-- WHAT IS ASKED --
Revise the forum thread about CXPACKET waits, starting at the words "I am ignoring" and stopping after "Thanks in advance!". Change every "SAN" to "a storage area network".

WAITSTATS - CXPACKET query

Question

Post reply

WAITSTATS - CXPACKET query

Randolph West

SSCommitted

Points: 1575
More actions
June 17, 2009 at 3:57 am

#131255

Hi all

I've posted this on Serverfault.com as well, just in case.

Platform: SQL 2000 Enterprise with SP4, running on Windows 2003 Enterprise, 8 cores, 8GB RAM, and internal (!) storage. Databases are roughly 100GB in total.

Scenario: The waitstats are heavily skewed to hardware:

CXPACKET - 35.9%

WRITELOG - 18.4%

LCK_M_S - 13.2%

PAGEIOLATCH_SH - 10.9%

NETWORKIO - 10.4%

LATCH_EX - 5.6%

PAGEIOLATCH_EX - 2.6%

LCK_M_IX - 1.5%

LCK_M_IS - 1.2%

PAGELATCH_UP - 0.1%

I am ignoring the LATCH and LCK types for now, because we're moving to SAN shortly during a SQL 2005 upgrade, and the internal drives are heavily fragmented anyway.

However, I'm concerned about the CXPACKET type. In some cases I've had 80% wait times relating to this. Does the parallel execution plan setting need to be reviewed? (it is set to 5 at the moment). Will moving to SAN fix this as well? Should I even worry in the first place?

Thanks in advance!

Viewing 15 posts - 1 through 15 (of 15 total)

You must be logged in to reply to this topic. Login to reply

Randolph West SSCommitted Points: 1575 More actions · Answer 1

Randolph West

SSCommitted

Points: 1575

June 17, 2009 at 5:23 am

#1010788

A response on my post on Serverfault.com indicated that this is I/O related as well, which means I can re-benchmark after SAN and SQL 2005 migration.

Gail Shaw SSC Guru Points: 1004494 More actions · Answer 2

A CXPacket wait is due to a parallel skew. SQL has decided it will parallel one or more operators in a query and one of the threads finishes before the other and has to wait for the second thread to catch up. That wait is a CXPacket wait.

-- DATA SEGMENT --

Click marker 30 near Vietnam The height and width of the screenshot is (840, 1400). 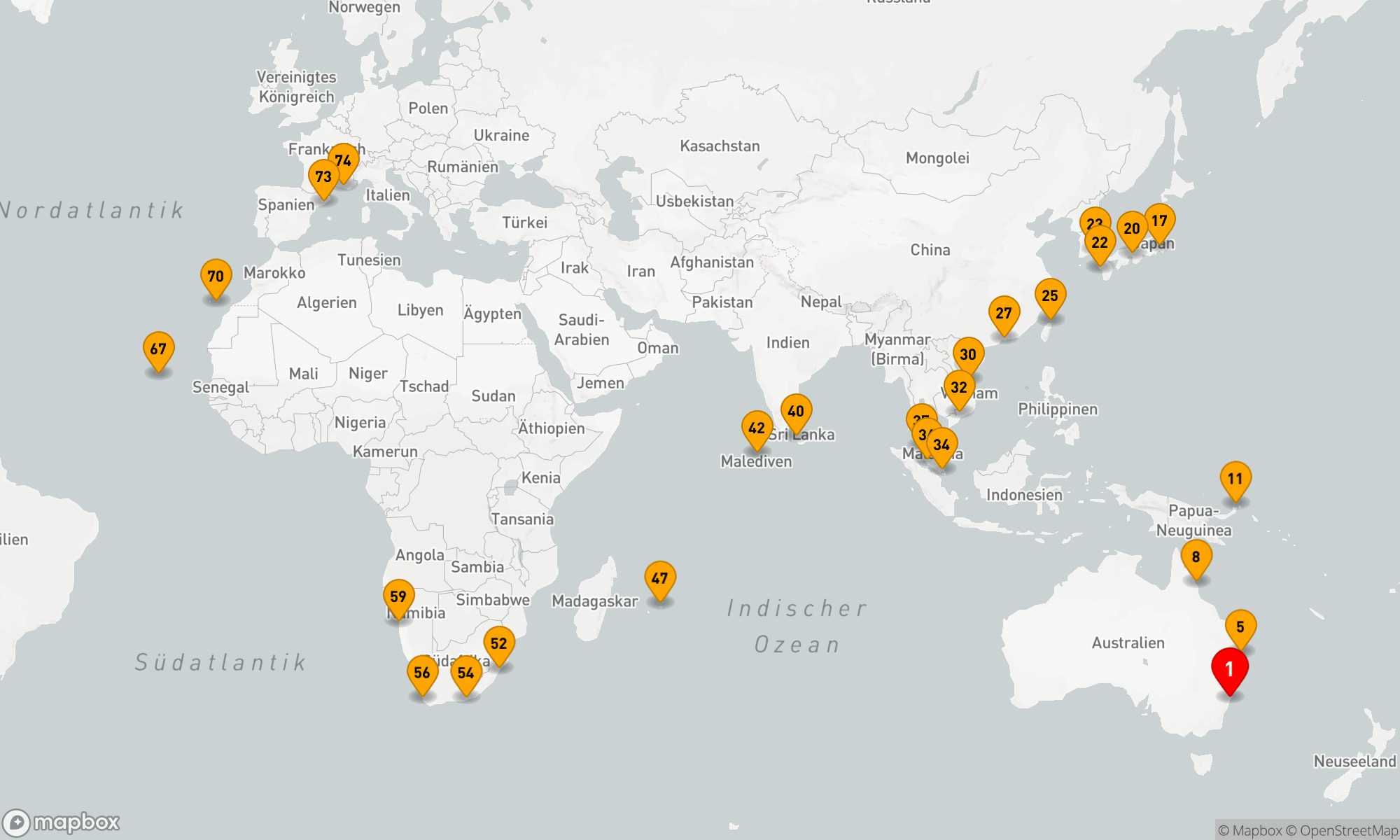click(968, 355)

-- EXERCISE RESPONSE --
I am ignoring the LATCH and LCK types for now, because we're moving to a storage area network shortly during a SQL 2005 upgrade, and the internal drives are heavily fragmented anyway.

However, I'm concerned about the CXPACKET type. In some cases I've had 80% wait times relating to this. Does the parallel execution plan setting need to be reviewed? (it is set to 5 at the moment). Will moving to a storage area network fix this as well? Should I even worry in the first place?

Thanks in advance!